This Heat.net Ad Is Terrifyingly Violent

Heat.net

In GamePro #102, the above two-page ad appeared for online game service Heat.net. There’s a particularly terrifying piece of text on the right hand side of the ad, which I’ve enlarged for clarity:

Heat.net

This quote stuns me every single time I re-read it. I mean, I can’t be the only one who thinks it’s completely absurd that this made it to print, right?

Heat.net was an online multiplayer gaming platform developed by SegaSoft, Sega’s PC division. It allowed players to connect to one another and play multiplayer games like Quake II over the Internet, which was pretty amazing at the time, even if we take that sort of functionality completely for granted nowadays. In fact, the service was innovative and polished enough that it received the 1997 Market Engineering Product Award from consulting firm Frost & Sullivan.

The ad I’ve posted above claims Heat.net was “the only fighting game on the Internet,” which makes the website a pretty important piece of gaming history.

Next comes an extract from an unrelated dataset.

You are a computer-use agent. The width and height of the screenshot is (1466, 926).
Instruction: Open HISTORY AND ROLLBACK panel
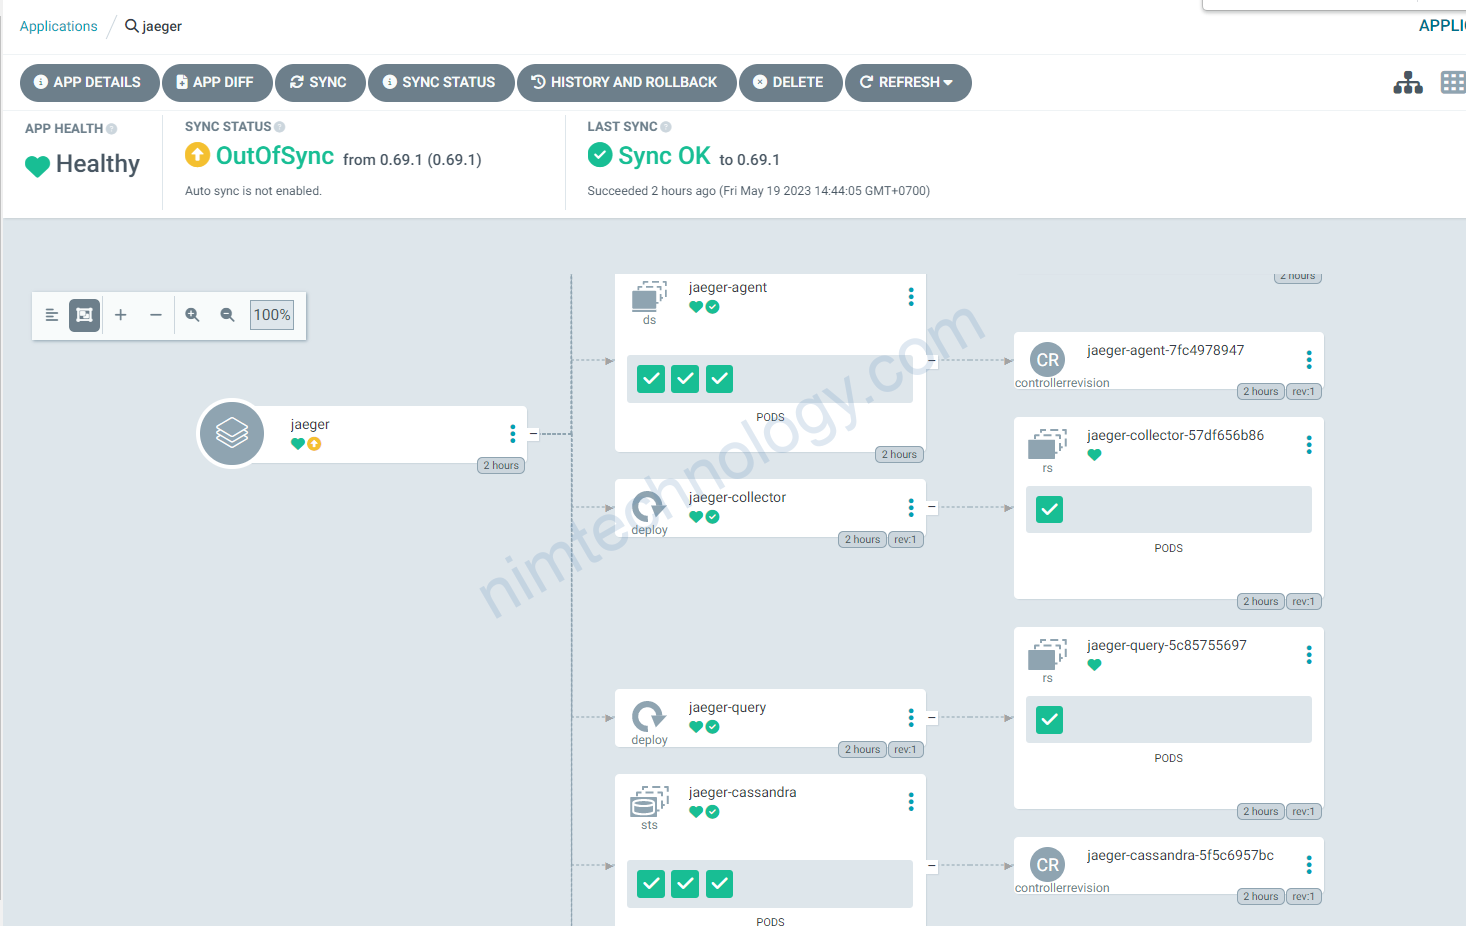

It could very well mark the first time fighting game fans could duke it out online. (I haven’t been able to find an earlier example, but I’m always willing to update this article if I’m proven wrong.)

Still, while the idea of online fighting games is pretty great (I admit to having spent an absurd amount of time getting my ass kicked in Marvel vs. Capcom 3), the GamePro ad pushes the envelope a little too far. After all, we’ve spent decades trying to get rid of the “video game violence is at the root of real-life violence” stigma, and this reinforces that.

To put this into context, this ad ran in the January 1998 issue of GamePro, which means it probably went to print in the final months of 1997. This was almost a year and a half before the Columbine massacre would shake Americans to the core in April of 1999. While this was not the first school shooting to ever happen (Wikipedia lists such events dating back to the late 1800s), it was the one that ramped up our national sensitivity toward these sorts of mindless acts of violence. Before Columbine, the extremely dark humor of an ad like Heat.net’s wouldn’t be taken as seriously as it would be today.

Still, it’s hard to deny that this ad crosses some lines, and even in 1997/1998, a copy editor should have probably questioned this before sending it off to the printers.